(GIVEN TEXT)

[BEGIN]

Research on the Temperature Dependence of Deformation and Residual Stress via Image Relative Method

Abstract

Temperature dependence of the deformation behavior and the residual stress in 304 stainless steel beams with single-sided Al₂O₃ coatings of varying thicknesses are analyzed using the image relative method. The results demonstrate that, due to the mismatch of thermal expansion coefficient between the coating and substrate, residual stresses were produced, which caused the bending deformation of the single-side coated specimens. Moreover, coating thickness significantly influences the deformation behavior of specimens. Within the elastic deformation regime, the single-side coated specimens would exhibit alternating bending and flattening deformations in response to the fluctuations of temperature. The higher ratio of the coating thickness to the substrate thickness is, the smaller bending curvature of specimens becomes, and the lower residual compressive stresses in the coating are. For the specimens undergoing elastic deformation, residual stresses can be effectively calculated through the Stoney’s formula. However, as the thickness of coating is close to that of substrate (the corresponding specimens would be regarded as the laminated composites), plastic deformation occurs. And the residual stresses in those specimens vary along the direction of the thickness and the length. In addition, the residual stress decreased with increasing temperature because of the stress relaxation.

1. Introduction

Due to the mismatch of coefficient of thermal expansion (CTE) between the substrate and coating, residual stresses were inevitably be produced in the coated composites, which directly determines the reliability, stability and service life of the coated components [1,2,3]. A vast amount of literatures exist on the topic that suitable residual stress is helpful to improve the mechanical properties of the coated components, but too large residual stress causes the failure [4,5,6]. Consequently, exact measurement of residual stress is critically important to the coated components.

[END]

Reproduce the residual stress text above word for word, from "1. Introduction" up to and including "the coated components.".

(GIVEN INFORMATION)
[BEGIN]

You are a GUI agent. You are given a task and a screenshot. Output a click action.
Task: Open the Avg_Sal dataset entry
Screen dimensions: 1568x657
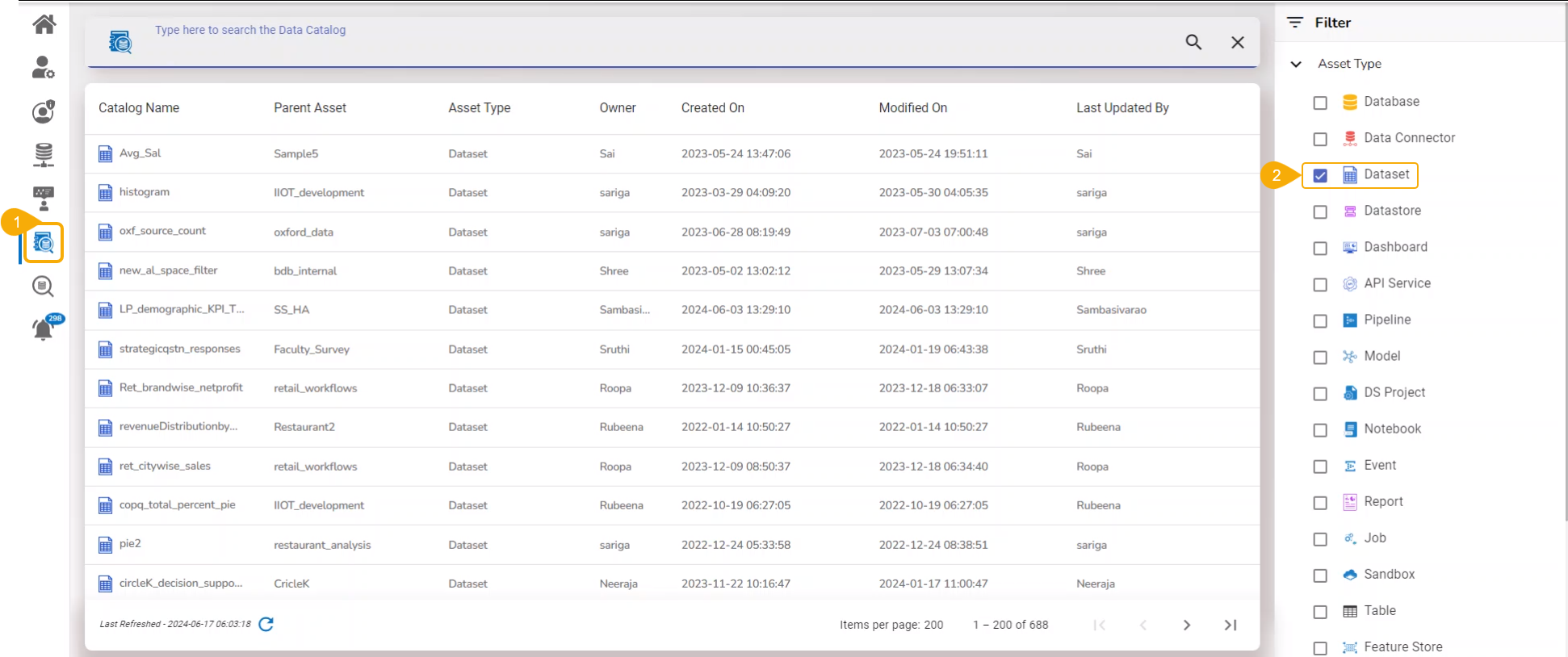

[END]

(ANSWER IN FULL)
1. Introduction

Due to the mismatch of coefficient of thermal expansion (CTE) between the substrate and coating, residual stresses were inevitably be produced in the coated composites, which directly determines the reliability, stability and service life of the coated components [1,2,3]. A vast amount of literatures exist on the topic that suitable residual stress is helpful to improve the mechanical properties of the coated components, but too large residual stress causes the failure [4,5,6]. Consequently, exact measurement of residual stress is critically important to the coated components.